L-3 plans to begin deliveries after earning initial supplemental type certificates in the first quarter of next year. The first airplane to be STC’d will be L-3’s King Air 90, after which the company plans to obtain STCs for other airplane types.
L-3 plans to focus on aircraft manufacturers as a primary target for the Iris camera, according to Joe Hoffman, L-3 group vice president for strategic planning, and then later target the aftermarket. “We’ve been working on this for 18 months,” he said. “We just got corporate approval [to go public] in August.” Airplanes from business jets to four-place piston singles are the optimal market, he said. “It’s affordable. That’s what changes the rules of the game. Prices of systems out there today restrict who can buy them.”
L-3 Avionics considers the combination of its Iris camera with a cockpit display to be an EVS for the masses. Larger jet EVSs that display their images on head-up displays use infrared sensors that must be cooled for optimal performance, but these cost as much as $500,000. While these systems deliver greater sensitivity than the Iris camera, Larry Riddle, vice president of business development, noted that the L-3 product does not need to be cooled, which reduces the cost dramatically. “For the price range,” he said, “it meets and exceeds what general aviation needs.”
For pilots, the Iris camera’s video feed is advisory only and doesn’t provide information that they can use to fly to lower minimums as HUD-based EVS does.
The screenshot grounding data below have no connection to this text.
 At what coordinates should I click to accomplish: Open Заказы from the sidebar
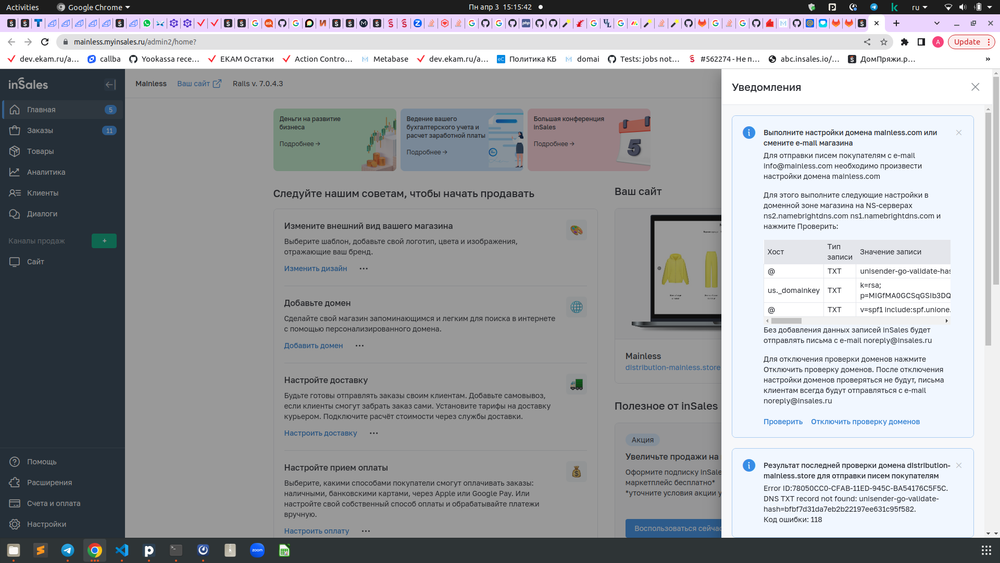pos(40,130)
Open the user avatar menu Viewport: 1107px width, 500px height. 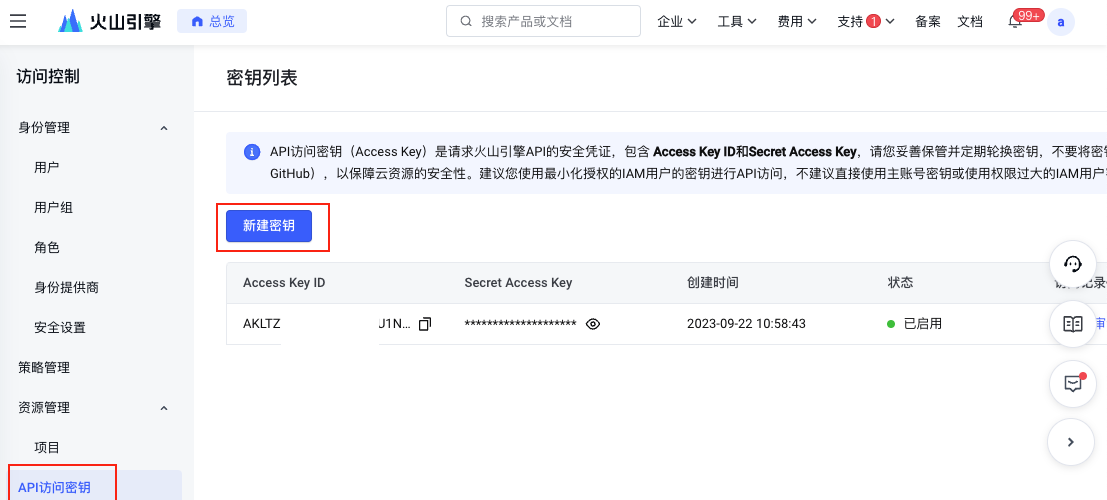(x=1060, y=21)
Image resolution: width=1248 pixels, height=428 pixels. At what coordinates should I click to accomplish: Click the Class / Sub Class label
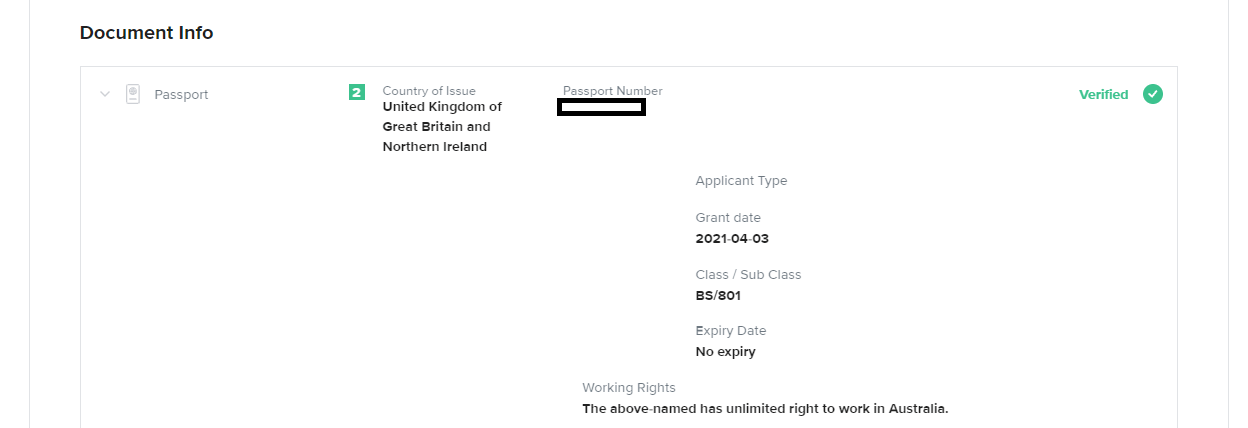click(748, 274)
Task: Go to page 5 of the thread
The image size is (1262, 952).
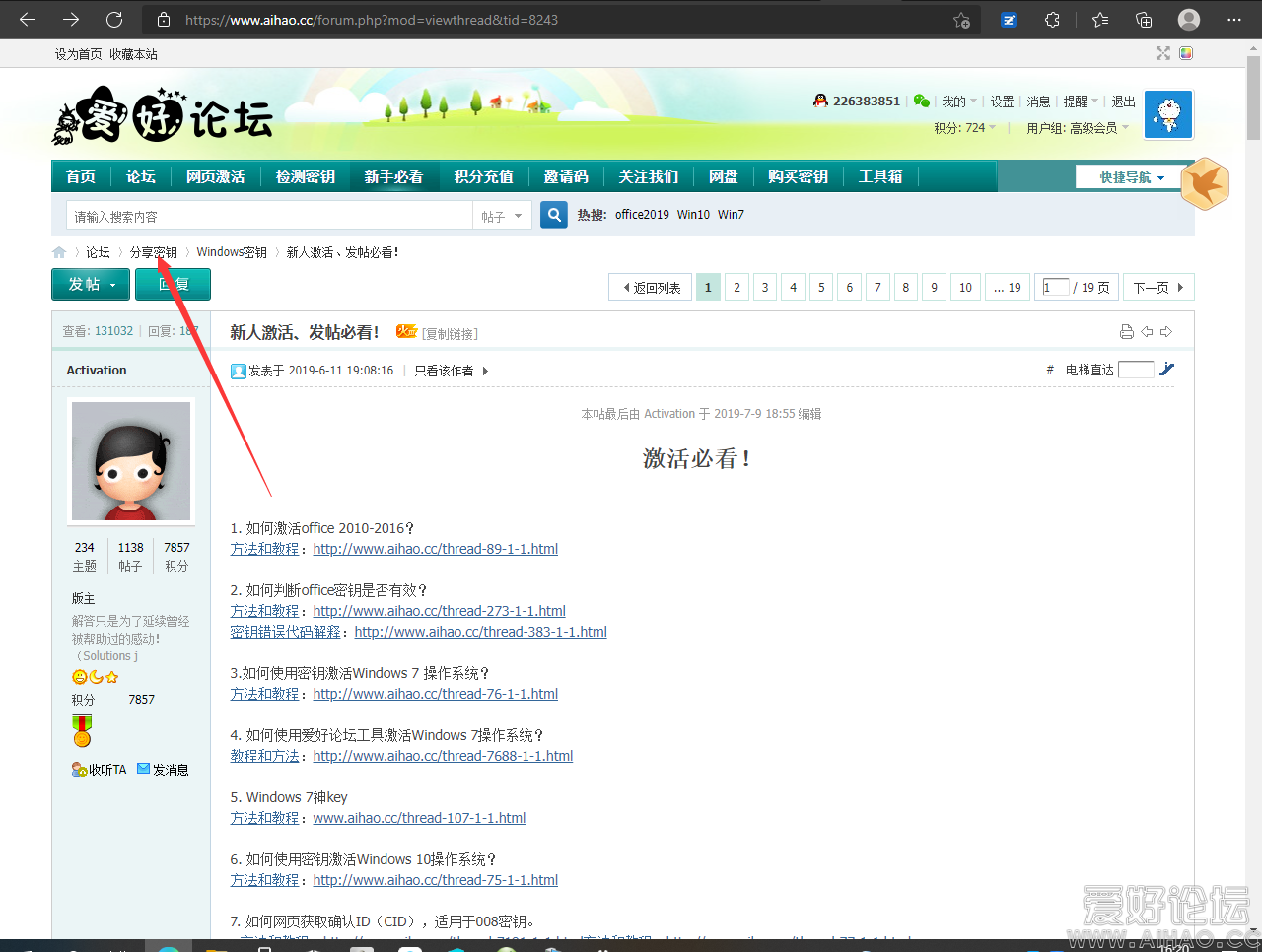Action: click(821, 288)
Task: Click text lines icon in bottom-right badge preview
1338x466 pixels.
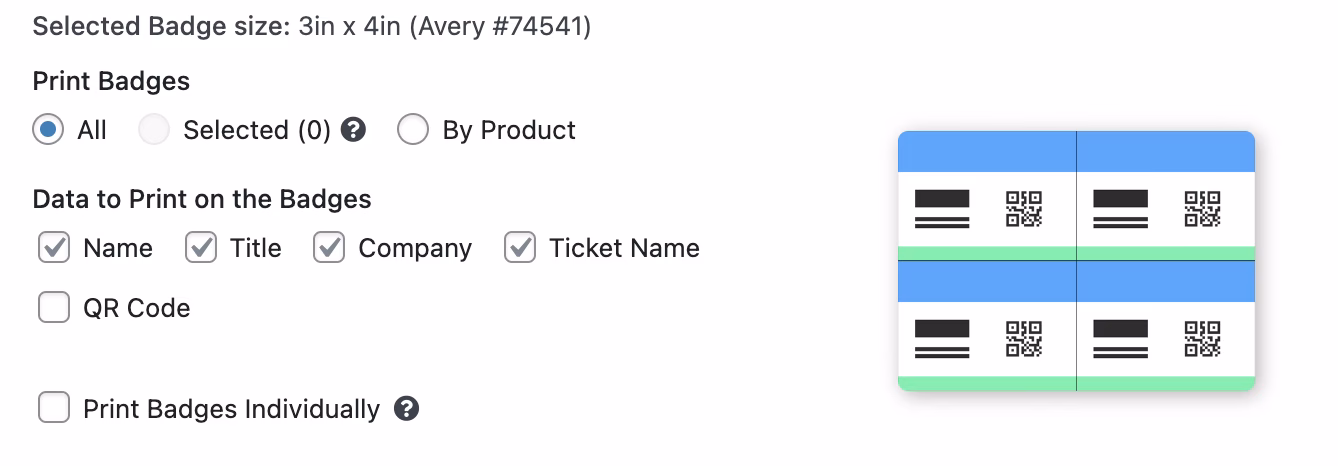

L-3’s video shows side-by-side views of unlit mountains at night that can be seen by the Iris camera but not the pilot’s eyes. Other examples of the camera’s capabilities include deer on airports, poorly lit airplanes taxiing at night, clouds and the nighttime view spotting a runway surrounded by city lights.
L-3 Avionics obtained the Iris technology from sister company L-3 Communications Infrared Products, which sells the Thermal-Eye camera used in Nightdriver automotive applications.
Cessna Shows Large-cabin Mockup
Visitors to Cessna’s NBAA’06 exhibit toured what the Wichita manufacturer called a “large/midsize cabin concept” (LCC) mockup, providing a glimpse of what the next Citation could look like.
Cessna officials emphasized that the mockup’s appearance was not a product launch, but rather an attempt to gather market research from those touring the concept airplane. “This is a more public approach to a new aircraft program,” said Cessna director of marketing support Mark Fuhrman. “We’re seeking earlier input from customers versus our previous Citation programs.”
While no specific performance specifications have been announced yet, visitors were given the chance to sign up for private briefings where two potential performance concepts were discussed, after which Cessna polled attendees about which one they preferred.
“This is the next natural place to take our XLS, Sovereign and Citation X customers,” said Jack Pelton, Cessna chairman, CEO and president. But, he said, the airplane would not be positioned “to compete with the large-cabin Gulfstreams.” Pelton said that the LCC aircraft would need an engine in the 10,000-pound-thrust class, technology several engine makers are working on now.
According to Cessna, the nine-passenger, two-pilot concept Citation would have provisions for a flight attendant and kitchenette, and would offer a wider floor with standing room equivalent to a Gulfstream G550.